▶ WORK REQUEST: Look through the data below for the line with "Click the 02:24:25 PM created timestamp" and the line with "Task: Click the taskbar search magnifier icon", then transcribe exactly from the first through the second, leaving out all pictures.

━━ INFORMATION SHOWN

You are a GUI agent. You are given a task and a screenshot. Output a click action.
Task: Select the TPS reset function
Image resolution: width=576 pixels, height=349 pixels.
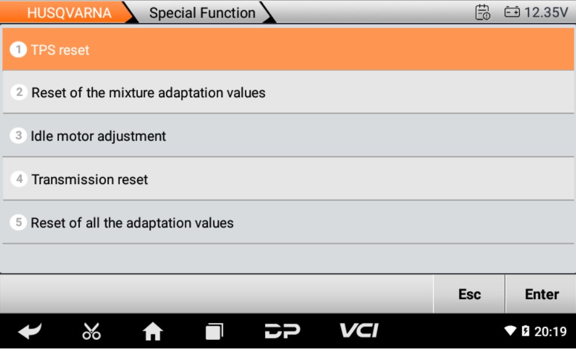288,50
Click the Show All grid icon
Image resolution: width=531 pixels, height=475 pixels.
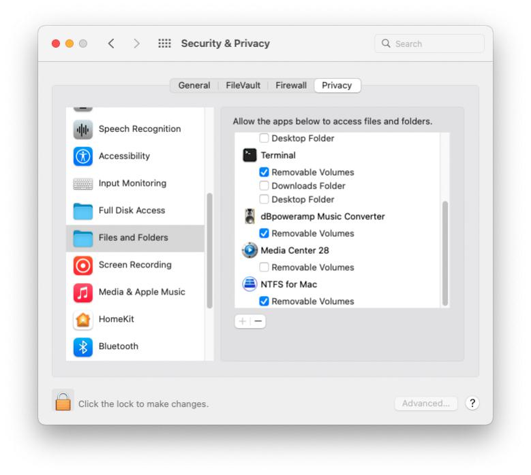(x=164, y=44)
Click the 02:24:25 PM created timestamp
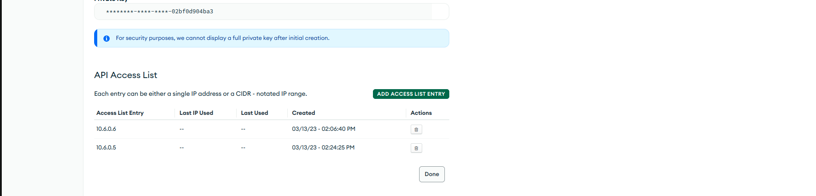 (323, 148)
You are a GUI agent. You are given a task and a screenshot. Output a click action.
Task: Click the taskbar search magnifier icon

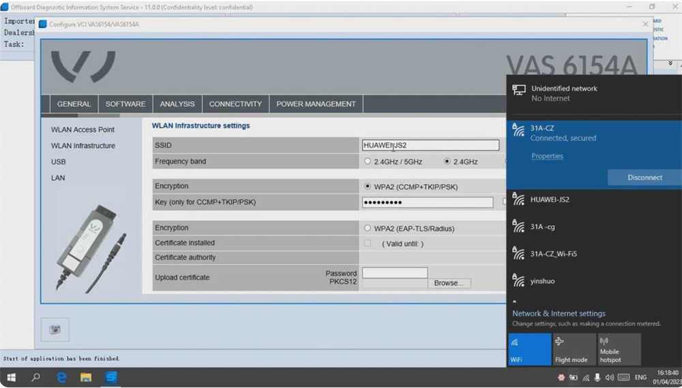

━━━━
━━ INFORMATION SHOWN

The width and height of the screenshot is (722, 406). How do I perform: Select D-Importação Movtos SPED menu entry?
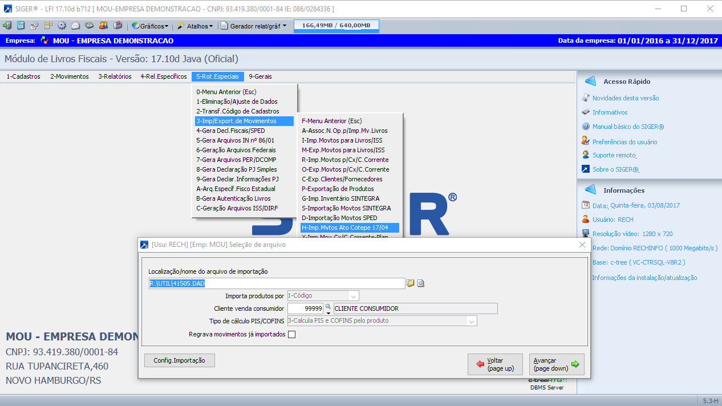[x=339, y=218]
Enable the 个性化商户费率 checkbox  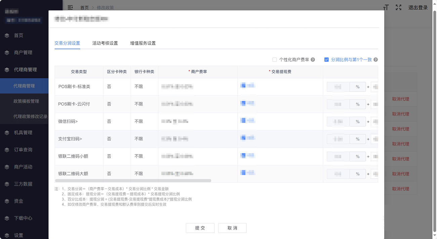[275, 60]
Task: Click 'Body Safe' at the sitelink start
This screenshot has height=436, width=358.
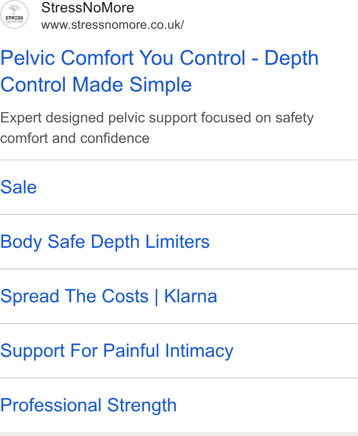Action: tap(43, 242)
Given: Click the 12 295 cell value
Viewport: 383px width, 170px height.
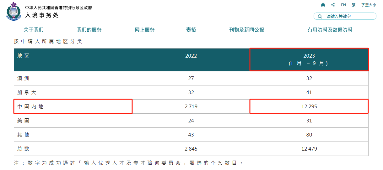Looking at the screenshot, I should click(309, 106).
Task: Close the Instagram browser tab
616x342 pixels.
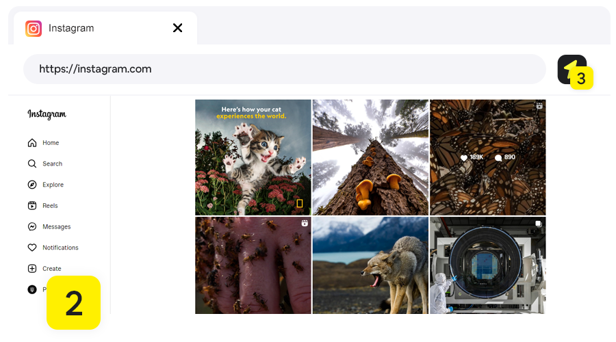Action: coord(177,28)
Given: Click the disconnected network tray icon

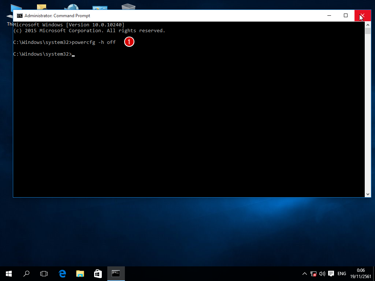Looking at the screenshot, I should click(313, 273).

━━━━
━━ INFORMATION SHOWN

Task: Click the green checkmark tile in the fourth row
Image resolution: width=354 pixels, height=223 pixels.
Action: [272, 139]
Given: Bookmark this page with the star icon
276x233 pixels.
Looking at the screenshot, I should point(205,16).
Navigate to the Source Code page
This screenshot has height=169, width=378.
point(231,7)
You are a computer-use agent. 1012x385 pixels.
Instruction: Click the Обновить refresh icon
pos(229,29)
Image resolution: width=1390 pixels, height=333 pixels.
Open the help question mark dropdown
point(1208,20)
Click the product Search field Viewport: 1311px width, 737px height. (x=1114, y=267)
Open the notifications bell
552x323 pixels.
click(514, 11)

━━━━

▶ SOLUTION:
Click the 02:24:25 PM created timestamp
 (323, 148)
You are a GUI agent. You are given a task and a screenshot. Output a click action.
Task: Click the taskbar search magnifier icon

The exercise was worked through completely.